This post might be a bit heavy for a Monday. If you don't want to stick around, I understand. I've debated on writing it. I don't have pictures. I don't have motivational quote. I have sincerity.
I know that this time of the year tends to be happy. It's a time for family, friends, for re-connecting and then for new resolutions. There's hope in the air. And for me, it was very much a time with family and friends. Time with loved ones. Enjoying the innocence of my niece and nephew. Their wonder and excitement.
Also, it was a time of loss and reflection. Last Monday I learned of the loss of someone I knew. We weren't best friends by any means. But she was someone I had known from the gym then later learned we had mutual good friends and even worked at the same company.
She was one of those people who always had a smile on her face, always upbeat. I have been to her home, worked out with her, hung out with her at tailgates, enjoyed time together. She and her sister died together in a tragic car crash last Sunday night. She left behind kids, a husband, and so many friends.
Of course that had my head in a new place. I was certainly thinking more about my family, friends, how short life can be. Death essentially. Tuesday we headed to our home town to have lunch with my mom and her husband, my sis and her kids before going to my dad's.
It was while walking with my sister and niece that I got a phone call from a friend and former co-worker. I knew immediately something was really wrong. I heard it in her voice as she said, "Hey Heath." That's what she's always called me. A co-worker of ours had passed that morning from blood clots. Yep, one year ago I was trying to beat a clot, and now the news that someone I worked very closely with had just died from clots. I felt so sick.
I cried. I got very morose. I started contemplating life, death, loss. It's not rational, but now I've sort of reverted to this time last year when I was questioning my own life. Any twinge, ache ... is it another clot. Is my body creating mass amounts of clots? I'm scared.
The clavicle area that had originally tipped me off to my clot has been aching for about 4 weeks now. I keep waiting for that swelling to appear. And now? Now I'm almost convinced it's another clot.
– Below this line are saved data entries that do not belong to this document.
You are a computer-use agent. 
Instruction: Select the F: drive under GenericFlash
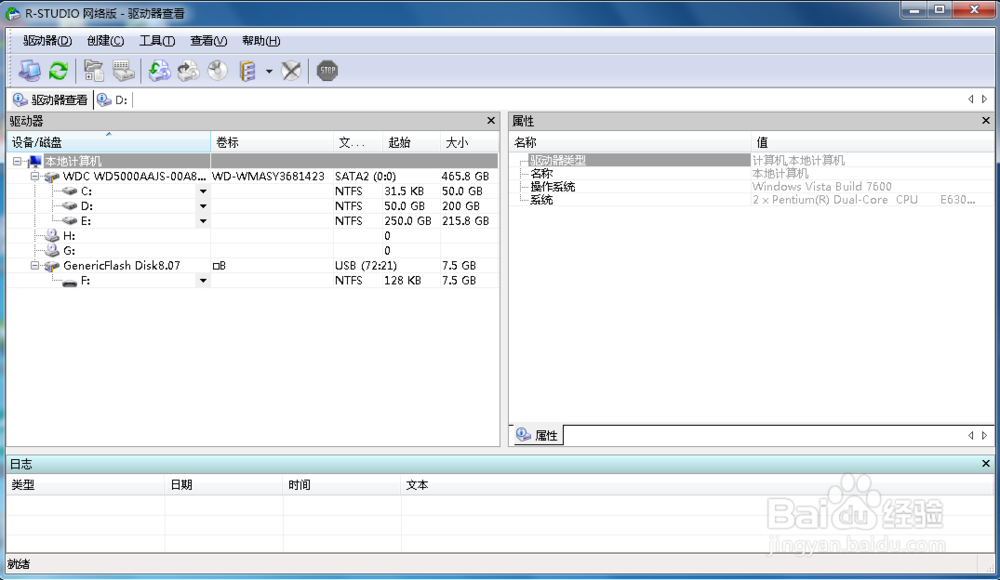[100, 280]
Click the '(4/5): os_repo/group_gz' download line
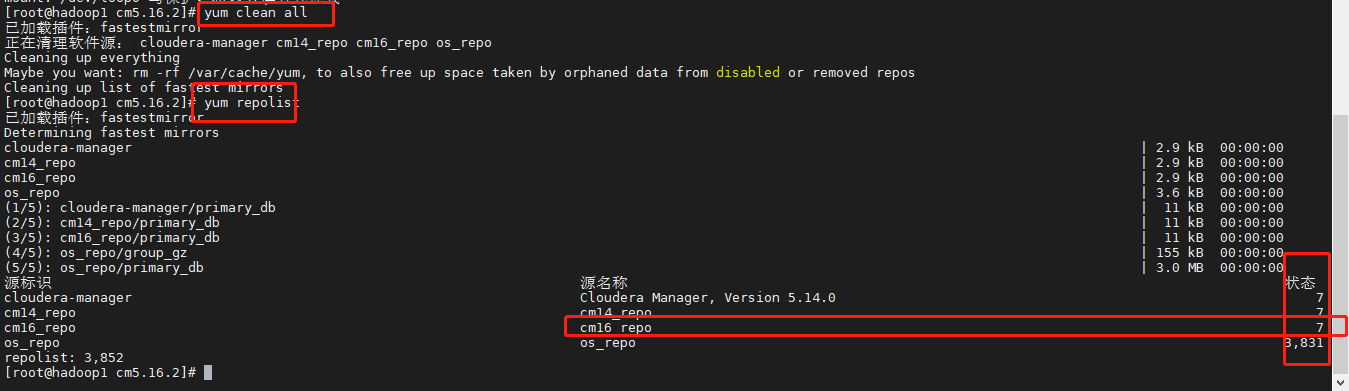Screen dimensions: 1349x391 (x=95, y=253)
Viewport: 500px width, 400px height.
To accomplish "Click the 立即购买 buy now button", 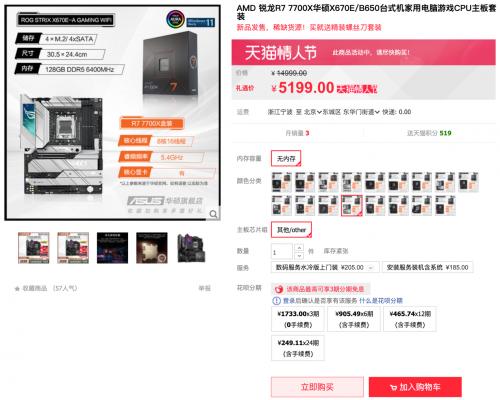I will (317, 387).
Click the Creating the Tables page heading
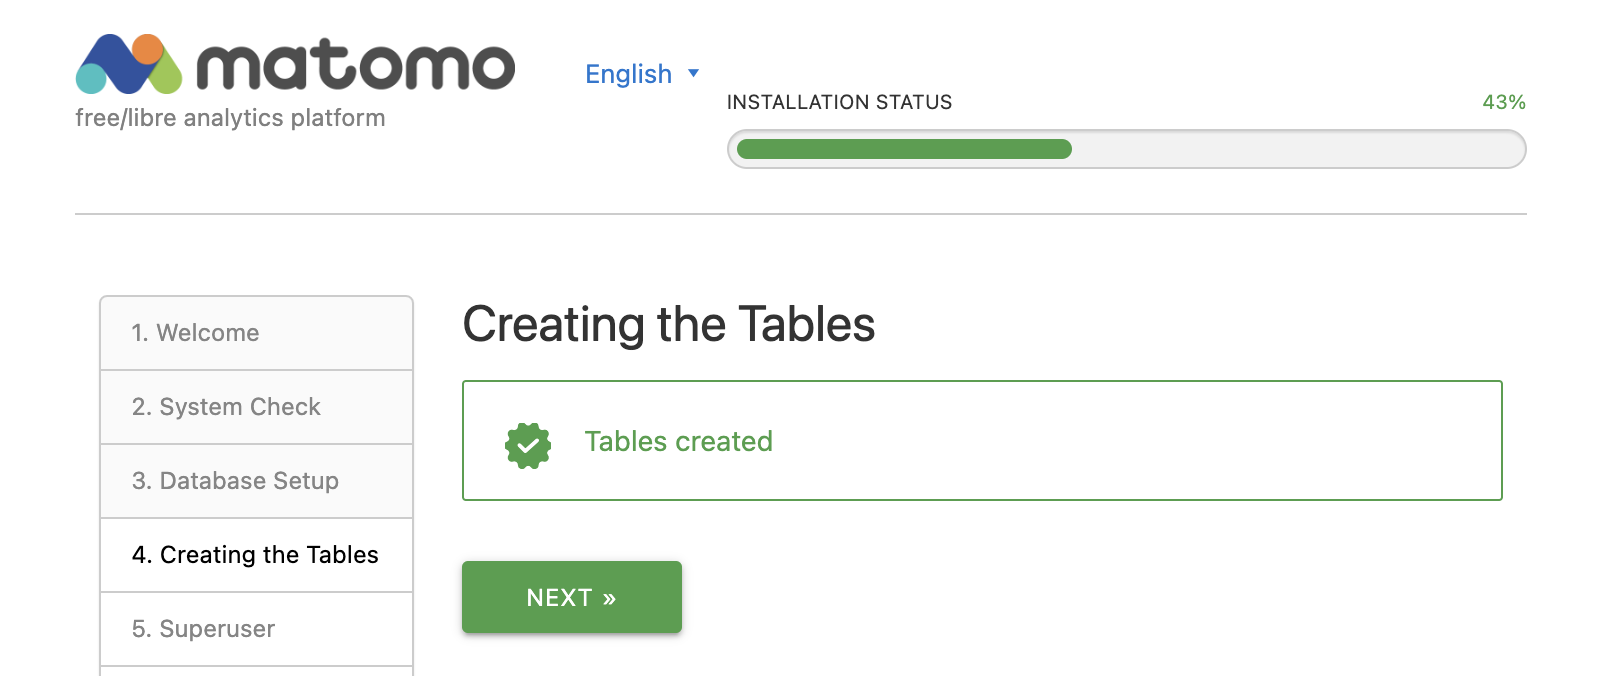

I was struggling with breathing during a run the other day, and of course I thought, "clot in my lung." Not rational. I absolutely know that. A random ache in my leg and I searched for signs of swelling.
And to top it off, I had lunch with one of my very very dearest friends. I've known her almost as long as I've known my sister. She and her family lost their home to a fire the Thursday before Christmas. Her children's room was on the side where the worst of the fire and smoke were. She could have lost them. So I think of her as well. Her new perspective of life, of what's important.
While this time of the year is usually about hope, the future, change, it's important to remember that it's not that for everyone. I think it's important to think in terms of perspective. You think you have nothing, but think of those who don't. Those who've lost a home, lost loved ones, lost hope.
I guess the take-away (if there is one) from this rambling post is that you have to live in the moment, appreciate what you DO have, love love love those in your life and let them know.